* **WRITTEN TASK**
Please duplicate the lines starting at the one containing "Find the location" and ending at the one containing "What are the", leaving out the pictures.

* **EXCERPTED DATA**
___
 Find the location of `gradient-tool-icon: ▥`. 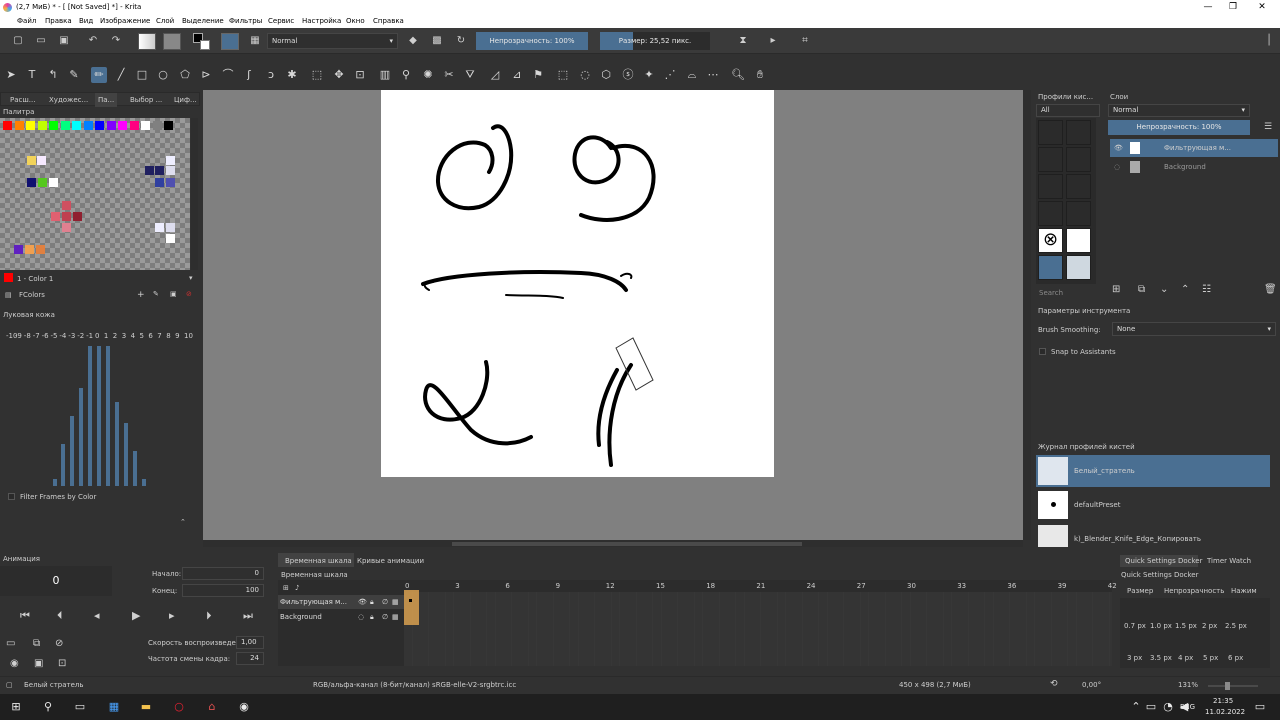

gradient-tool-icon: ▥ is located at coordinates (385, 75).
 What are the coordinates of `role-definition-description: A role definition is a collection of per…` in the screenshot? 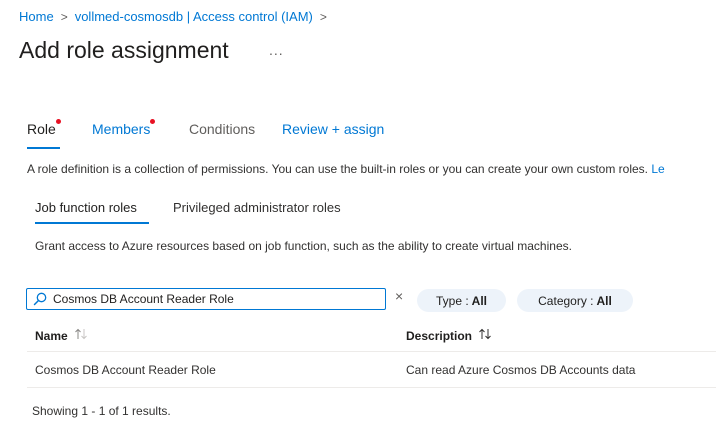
___
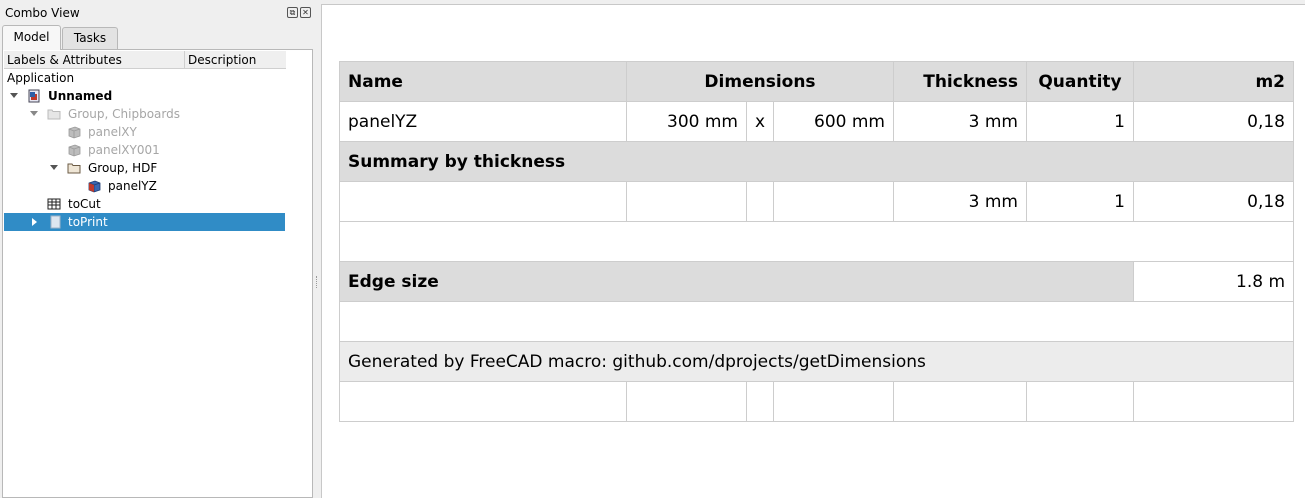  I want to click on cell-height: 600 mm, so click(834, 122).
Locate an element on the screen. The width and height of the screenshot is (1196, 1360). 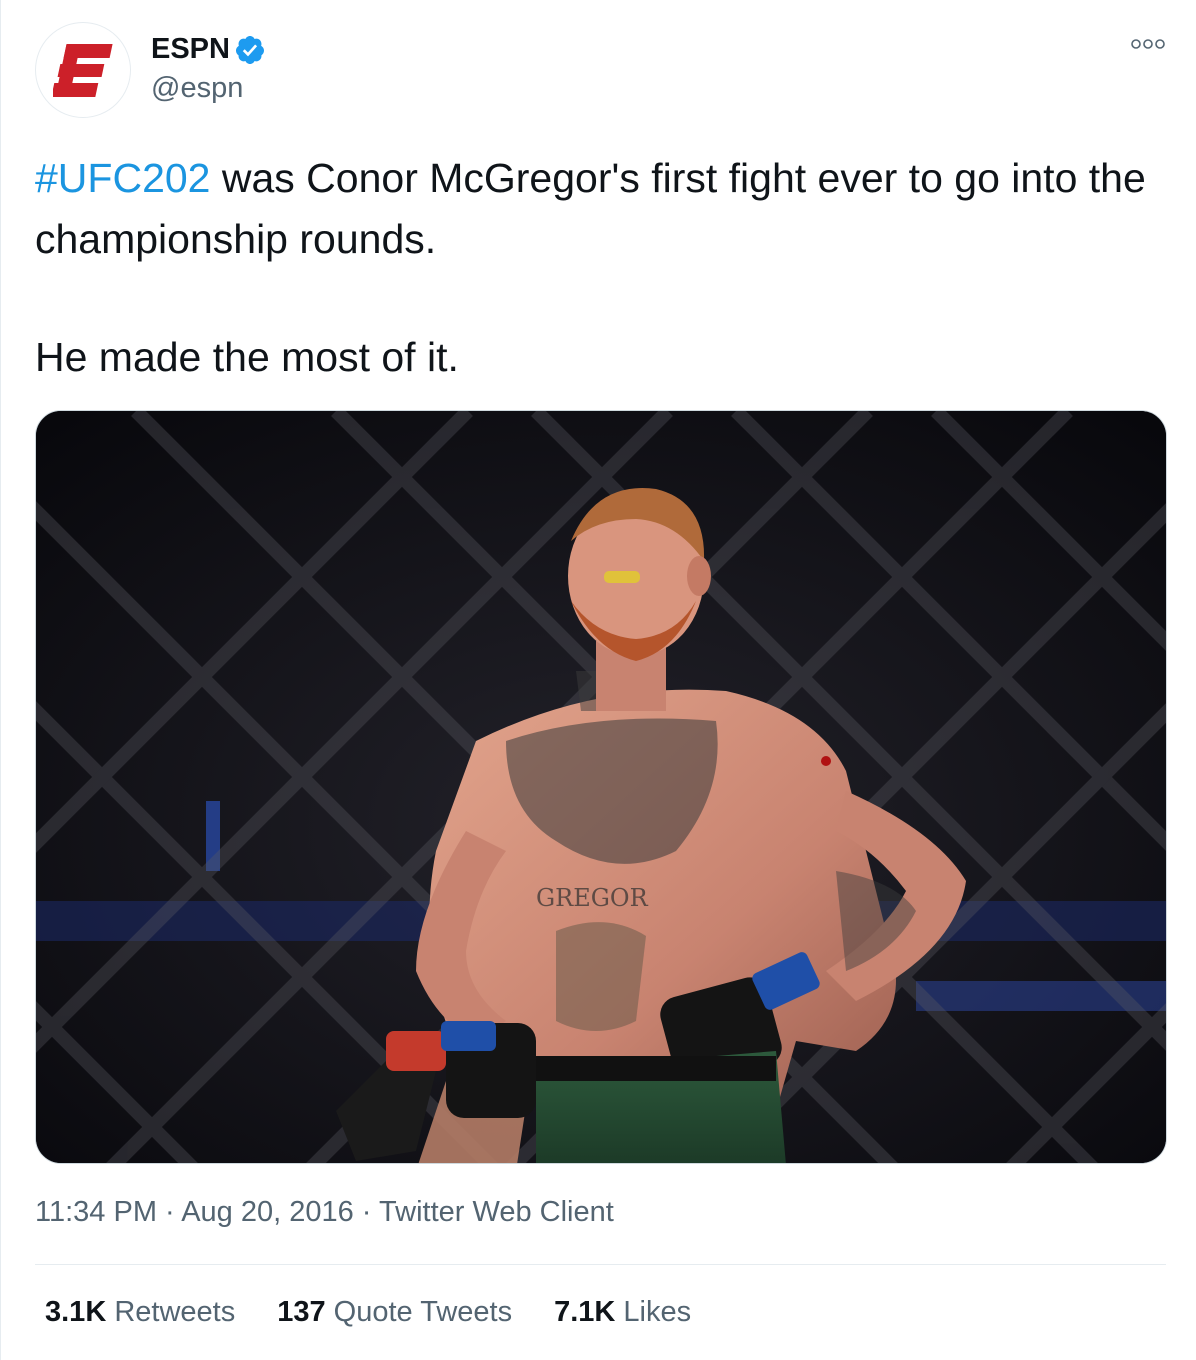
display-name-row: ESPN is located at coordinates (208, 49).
___
* **EXERCISE RESULT**
 Find the location of `gradient-tool-icon: ▥`. 

gradient-tool-icon: ▥ is located at coordinates (385, 75).
 What are the coordinates of `role-definition-description: A role definition is a collection of per…` in the screenshot? 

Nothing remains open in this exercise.